Whereas He gives sensible consolations and more or less palpable signs of His presence to souls who are still wavering in the Faith, He often leads by very obscure paths those who have irrevocably given themselves to Him and on whose faith He can count. God is a Father. He never denies to any soul who seeks Him in truth and sincerity the necessary props to support its faith, but He often refuses to the strong what He grants to the weak. Is this not the Savior’s own teaching: Blessed are they that have not seen, and have believed? Blessed are they who, in order to believe in God, do not need to see Him or touch Him and do not require sensible signs, but who can unreservedly affirm: Scio cui credidi (I know whom I have believed, 2 Tim. 1.12), and I am sure of Him. Faith such as this is more meritorious for us, because, being founded solely on the word of God, it is entirely supernatural. It shows greater honor to God, because it gives Him full credence, without demanding any proof, and because it perseveres even in obscurity and in the midst of the most disconcerting events – even when it seems that heaven is closed and the Lord is deaf to our groanings.

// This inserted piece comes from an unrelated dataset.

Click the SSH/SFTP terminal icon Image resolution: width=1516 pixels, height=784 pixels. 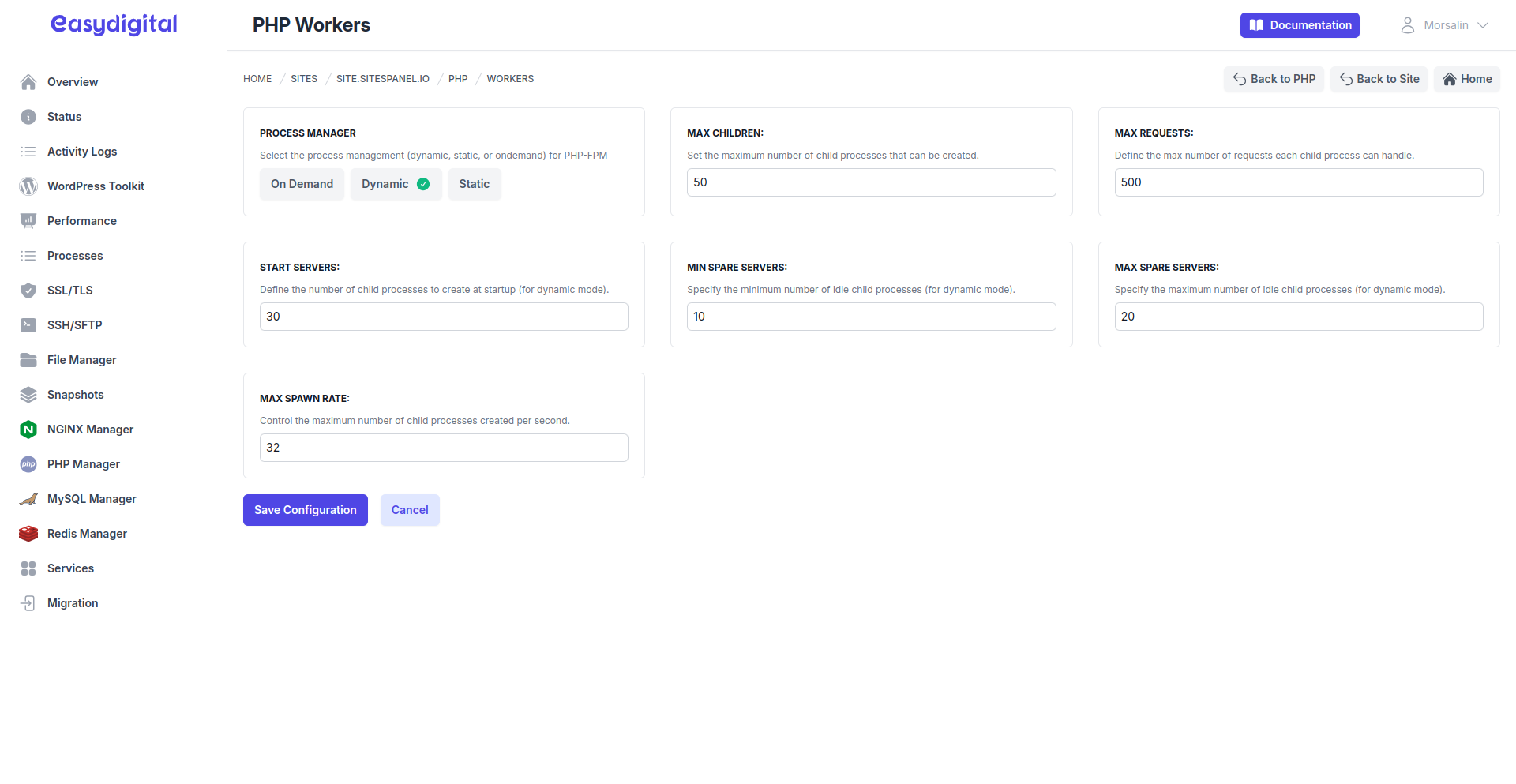point(28,324)
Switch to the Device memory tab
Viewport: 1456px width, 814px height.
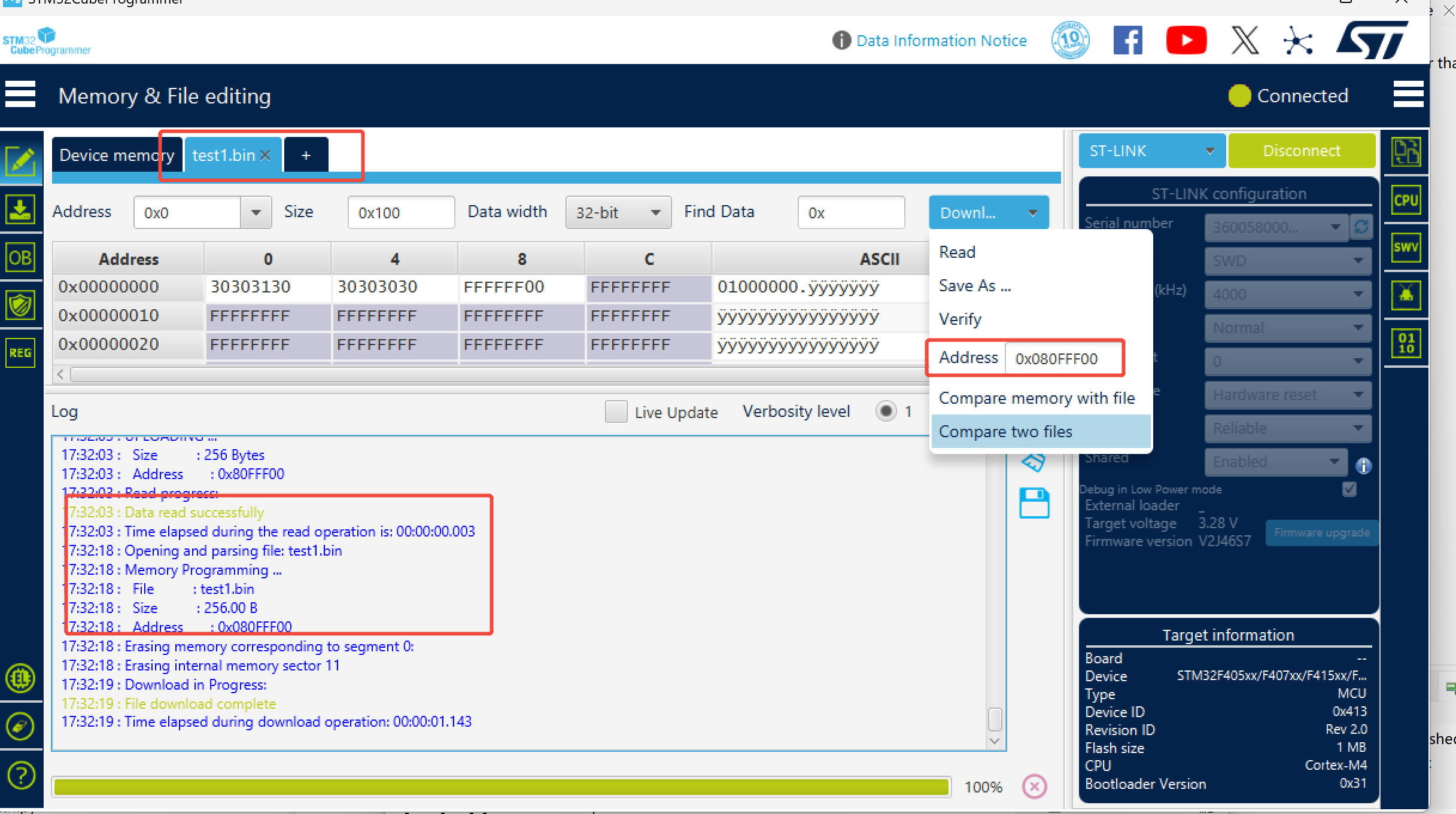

Such a strong faith as this is certainly the fruit of divine grace, but we must prepare ourselves to receive it, both by asking for it in prayer, and by exercising ourselves in this same faith.
“O Lord, what is it to me whether I feel or do not feel, whether I am in darkness or in light,
whether I have joy or suffering,
when I can be recollected in the light created in me by Your words?
I feel a kind of shame in differentiating between such matters,
and while I feel that I am still affected by them, I heartily despise myself for want of love,
but I quickly turn my gaze upon You, my Divine Master, to be delivered by You…
I will exalt You above Your sweetness and sensible consolations,
for I am resolved to pass by all else in order to be united with You.”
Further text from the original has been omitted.